When you build a home in the middle of nowhere, you actually have to pay for the power line to be run out to you. Burying utilities is tremendously expensive if you are footing the bill on your own.
Makes them a lot easier to get to. Buried infrastructure is fantastic until it breaks. Then it really sucks ass.
A lineman can fix anything on a pole within a few hours. Probably before lunch if they start first thing in the AM. Fixing a buried line can take days or worse depending on what's above it.
> Buried infrastructure is fantastic until it breaks. Then it really sucks ass.
Or if you want to upgrade it. My local electricity provider charges an order of magnitude more for upgrading home electrical service for more amperage if your service line is buried.
Just to add, a lot of the midwestern USA is very swampy.
cost, it’s way more expensive to dig. more red tape.
I don't have enough data to generalize across the US, but I grew up in a cold, snowy state (Wisconsin) and we almost never lost power. It happened, but it was pretty rare. We did have a generator for such instances, but that was because we had a dairy farm and the cooling unit for the milk tank needed to be kept running even if utility power was down.

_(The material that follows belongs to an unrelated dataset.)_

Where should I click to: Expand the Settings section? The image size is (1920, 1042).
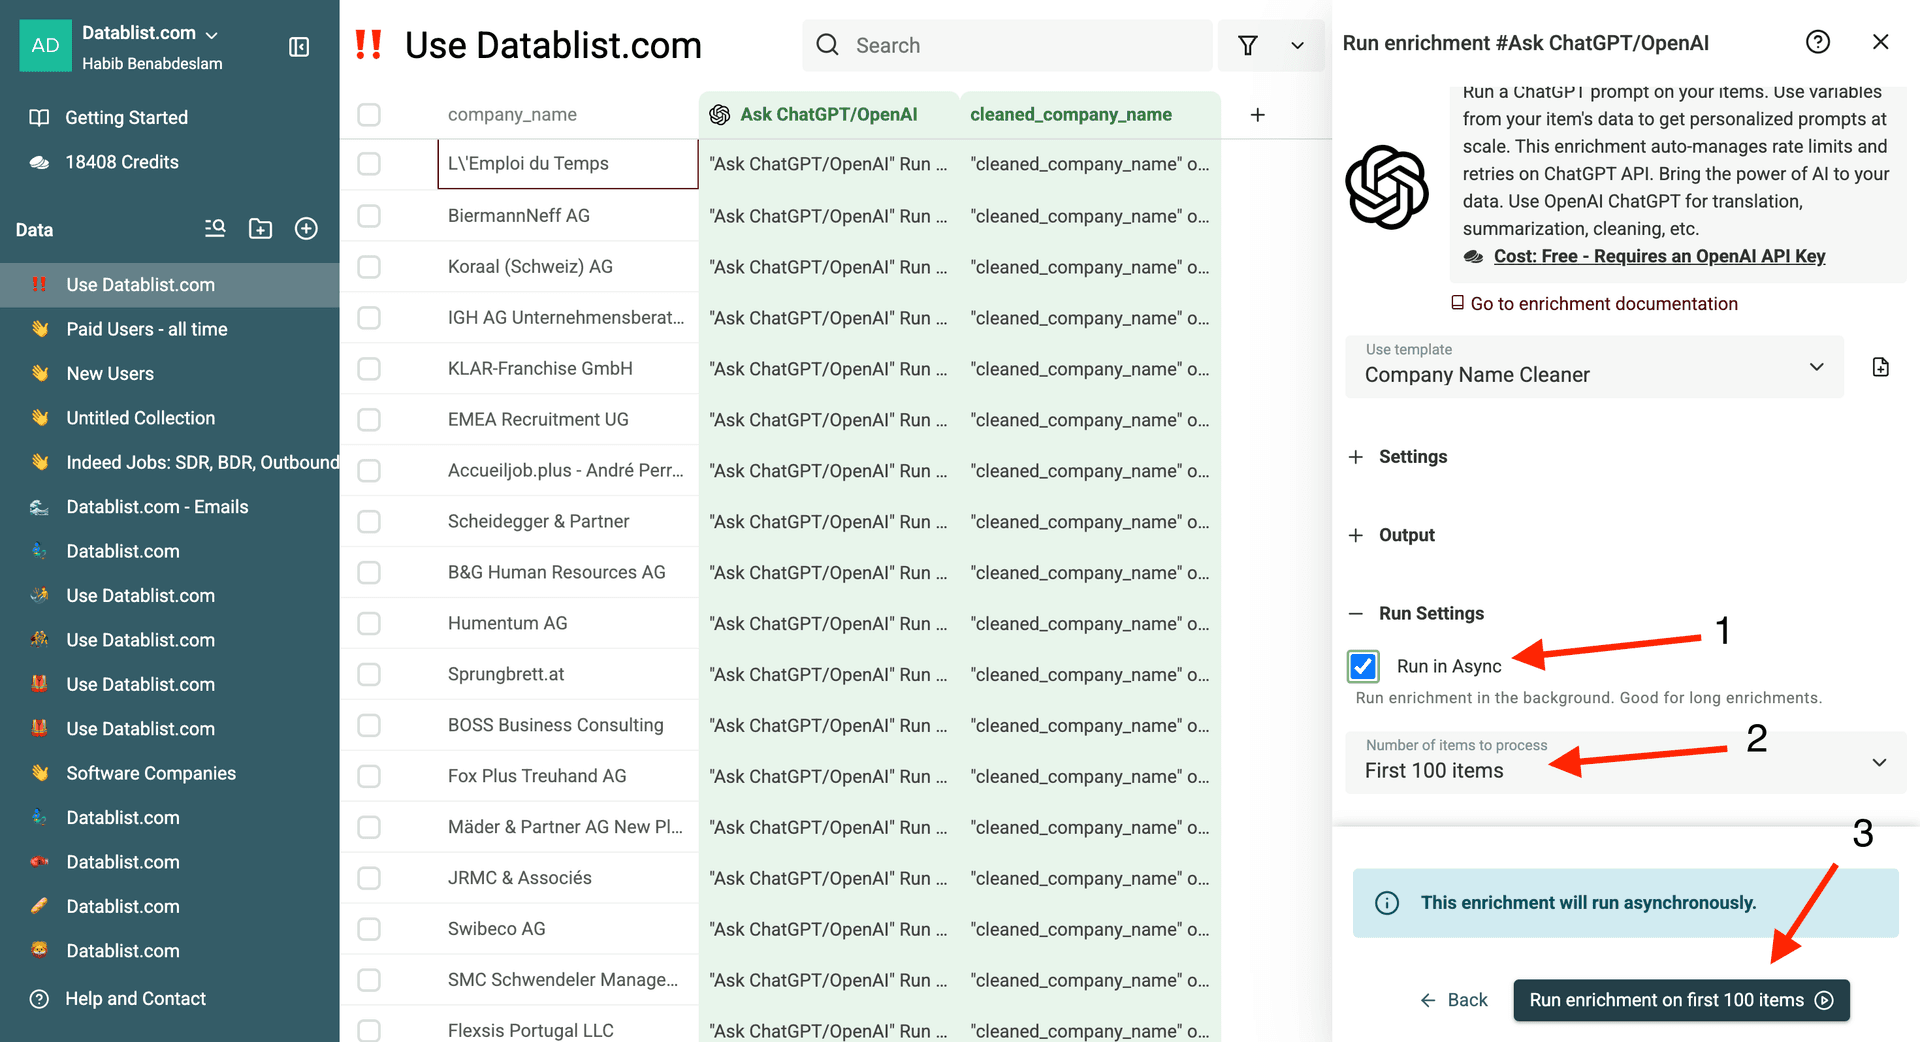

Snow and ice builds up on overhead powerlines. It can cause issues. States with tornados or hurricanes are more likely to build underground which avoids this. My location in SE Michigan is all overhead and, while we rarely lose power, I see tons of issues every ice storm that some unlucky few suffer through.
I live very near a hospital and suspect I branch off their higher-SLA lines so that may be a factor.
Warmer places that don't experience cold much absolutely suffer during a cold spell. Texas (with its independent grid) has been absolutely wrecked every time it gets too cold.
> I live very near a hospital
Yeah, you won’t lose power much. That’s prioritized.
I don’t get as many power outages in the winter as I do in the warmer months (in fall it’s not unusual to have some weeks without grid power). I did however get a freak outage before the last round of storms and cold. The overhead lines coming up the mountain to me have wetlands at the bottom, it appears a sudden extreme drop in temperature caused the wires to contract and tilted a pole enough (before ground could refreeze) to disconnect the lines. This is in NJ. JCP&L/firstenergy utility just does a shit job here.
If you can't drive anywhere, chances are the people who fix electricity grids will struggle too. And snow storms can fuck with infrastructure..
Less of an issue in areas where people do get around no matter the snowfall tho.